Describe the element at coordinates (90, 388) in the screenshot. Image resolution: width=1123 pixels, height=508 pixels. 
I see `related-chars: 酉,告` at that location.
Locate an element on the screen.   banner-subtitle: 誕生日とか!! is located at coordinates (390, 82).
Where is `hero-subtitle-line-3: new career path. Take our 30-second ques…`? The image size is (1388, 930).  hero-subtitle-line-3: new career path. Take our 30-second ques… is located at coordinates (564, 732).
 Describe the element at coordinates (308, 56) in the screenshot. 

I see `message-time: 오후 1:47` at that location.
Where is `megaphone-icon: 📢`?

※

▶ Work required
Copy every one of the records above verbatim, preserving each line and its content without alteration.

▶ Solution to this problem
Describe the element at coordinates (90, 388) in the screenshot. Image resolution: width=1123 pixels, height=508 pixels. 
I see `related-chars: 酉,告` at that location.
Locate an element on the screen.   banner-subtitle: 誕生日とか!! is located at coordinates (390, 82).
Where is `hero-subtitle-line-3: new career path. Take our 30-second ques…`? The image size is (1388, 930).  hero-subtitle-line-3: new career path. Take our 30-second ques… is located at coordinates (564, 732).
 Describe the element at coordinates (308, 56) in the screenshot. 

I see `message-time: 오후 1:47` at that location.
Where is `megaphone-icon: 📢`?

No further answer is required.